Los jueces, con discreción, me dieron una gran mano en la cobertura, explicando normas procesales que ellos mismos estaban estudiando. Y Leandro Despouy, que coordinó la venida de los testigos extranjeros, me aportó su conocimiento del Derecho Internacional y su experiencia como exiliado en Francia. Con Leandro quedamos amigos hasta su muerte, en 2019, y juntos hicimos unas cuantas maldades. Ignoro si Suárez Mason se habrá dado cuenta alguna vez de por qué la Justicia italiana pudo notificarlo y empezar el juicio en ausencia a pesar de sus volteretas.

No sé si hubiera habido Juicio a las Juntas sin la documentación de los exiliados. Sin los organismos de derechos humanos que ya habían logrado, en 1979, con Emilio Mignone y Simón Lázara a la cabeza, la visita de la Comisión Interamericana de Derechos Humanos. Sin el valor de los sobrevivientes de los campos de concentración: se animaron a testimoniar entre el peligro de los oficiales operativos que todavía estaban en actividad y, a veces, la sospecha de algunos de sus compañeros. Y obviamente no hubiera habido Juicio a las Juntas sin la decisión política de Alfonsín, que sacó a relucir su mejor parte: la de gallego calentón.

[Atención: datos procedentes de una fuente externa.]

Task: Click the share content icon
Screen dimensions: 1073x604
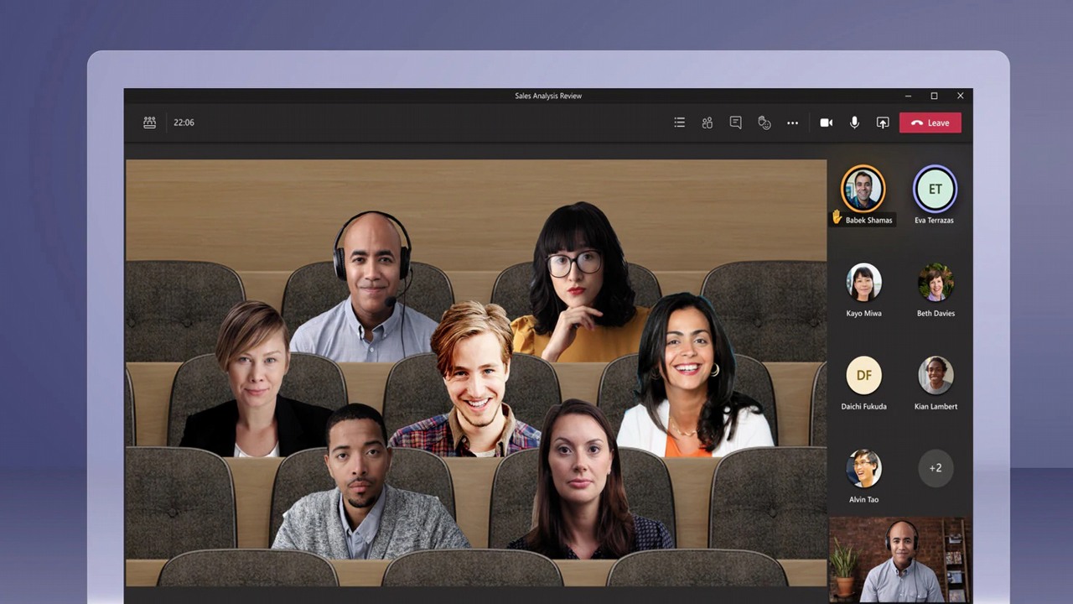Action: 883,122
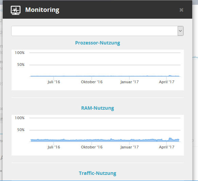Image resolution: width=198 pixels, height=181 pixels.
Task: Click the April 2017 spike in RAM usage graph
Action: [170, 139]
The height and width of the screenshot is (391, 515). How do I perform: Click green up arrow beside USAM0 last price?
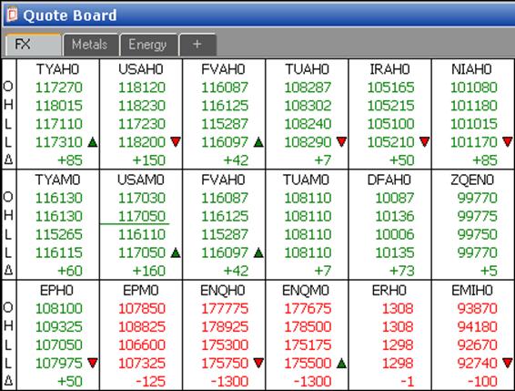point(176,252)
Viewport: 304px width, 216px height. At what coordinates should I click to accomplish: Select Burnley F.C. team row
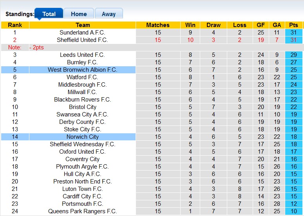tap(82, 62)
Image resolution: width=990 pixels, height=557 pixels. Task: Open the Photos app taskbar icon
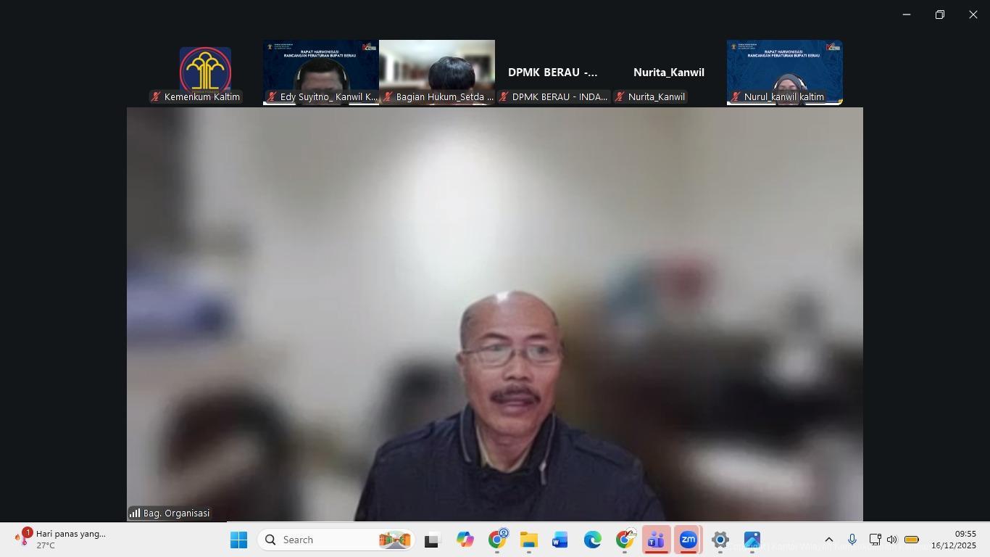pos(752,540)
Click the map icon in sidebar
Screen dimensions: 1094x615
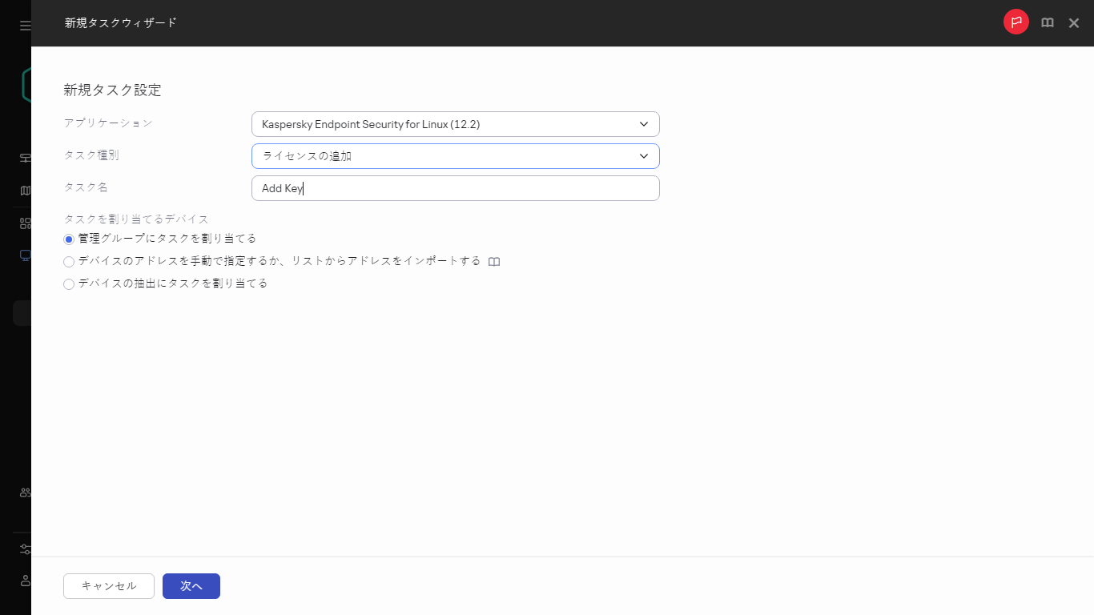pos(25,191)
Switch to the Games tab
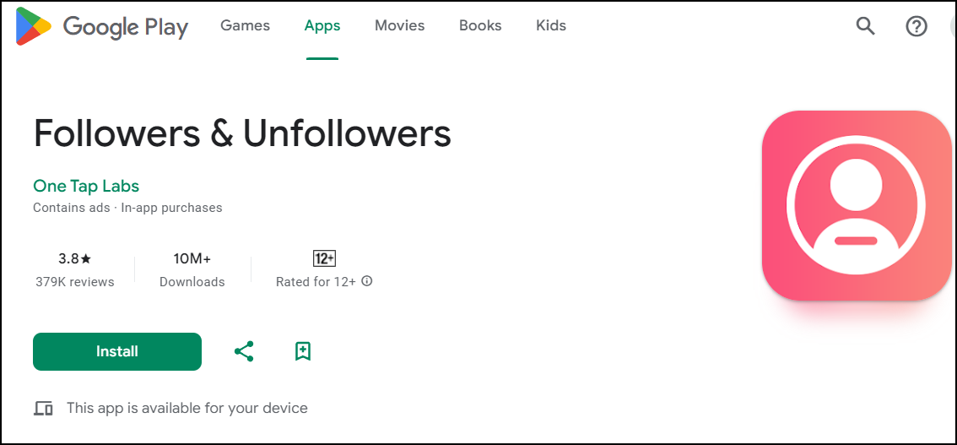957x445 pixels. [x=246, y=25]
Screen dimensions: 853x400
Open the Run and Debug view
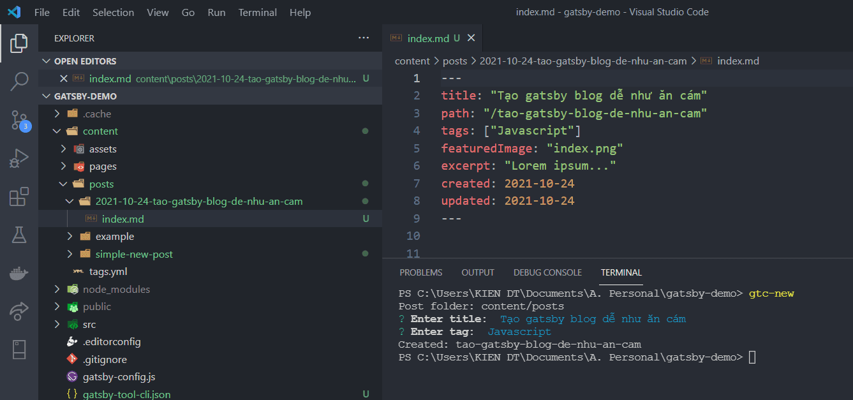tap(19, 158)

Ahora que ya estamos casi sobre el martes 9 de diciembre, el día de los 40 años de la sentencia en el Juicio a las Juntas, le doy cada vez más valor a esa confluencia virtuosa, imprescindible. No estaría mal que así funcionaran las cosas cuando la gente pelea por una causa noble si es que, además, quiere lograr un resultado.

Decididamente, el tío Gregorio no estaba loco.